One of those late-1950s movies that has some excellent elements to it, but is painfully weakened by certain film tropes of the day which have aged horribly.

The story revolves around Nickie Ferrante, played by classic leading man Cary Grant. Ferrante is a world-renowned playboy with a countless number of wealthy, socialite ladies among his many conquests. However, this tale begins with newspaper announcements that the playboy is finally settling down and is officially engaged to a massively wealthy New York City heiress. A monkey wrench is thrown in the works, though, when Ferrante falls in love with a woman he meets on a cruise back to the U.S. from Europe. The woman, Terry McCay (Deborah Kerr), is also engaged. She also does not fall prey to any of Ferrante's charms.

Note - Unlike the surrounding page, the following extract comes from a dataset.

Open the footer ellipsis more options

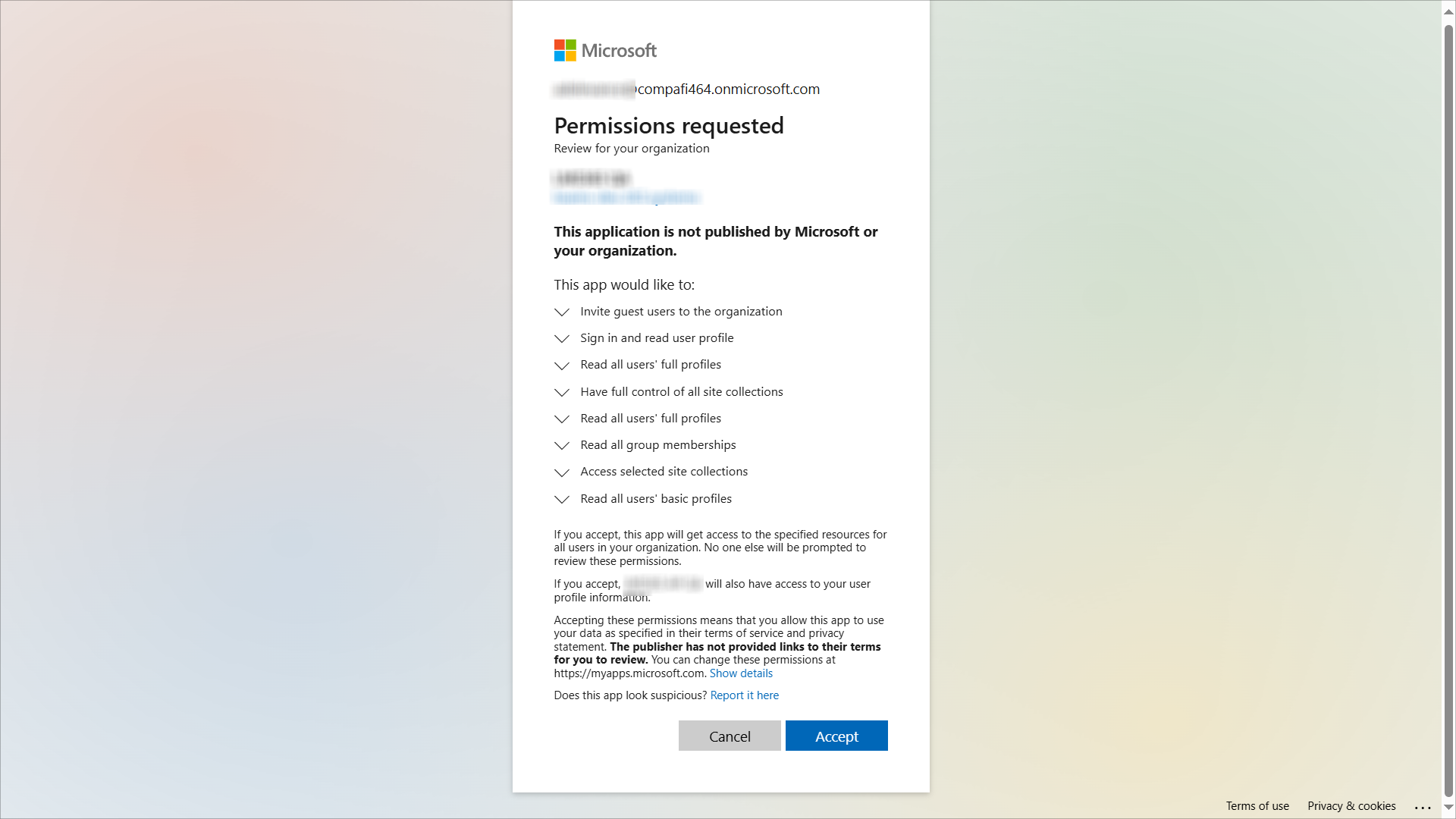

This seems to inflame Ferrante's interest and passion all the more. More than that, it actually blossoms into genuine love for Terry. After a visit with Ferrante's wise and loving grandmother in an Italian port, Terry actually sees Ferrante's genuinely lovable core. She falls for him, but the two do not fully act on their new-found mutual love. Instead, they return to their respective fiances in New York. Soon, though, Ferrante breaks off his engagement and promises to meet Terry in six months at the top of the Empire State building, six months being long enough for them both to end their relationships and for Ferrante to actually work for the first time in his life. Things are going as planned, but when a severe accident occurs, their love is put through a very serious test.

The movie has some dashes of the screwball comedy genre - a type of film from the 1930s and 1940s which I mostly dislike. Ferrante is a playboy who has always been immersed in the high society of the women whom he has been bedding, and this fits right in with the screwball comedy genre's preoccupation with the rich and famous. However, this is offset a good deal by Terry McCay, who is a rather down-to-earth nightclub singer. And while there are moments of the unnaturally sharp, cutting dialogue typical of screwball flicks, the pace is a bit more relaxed. It also helps that the movie avoids the overload of pratfalls and sillier elements of screwball. I can't say that I found the movie nearly as funny as it was meant to be, but I found Deborah Kerr to be a phenomenal counterpart to Cary Grant's self-satisfied Nickie Ferrante. She carries an assured slyness that is more than welcome in such a movie.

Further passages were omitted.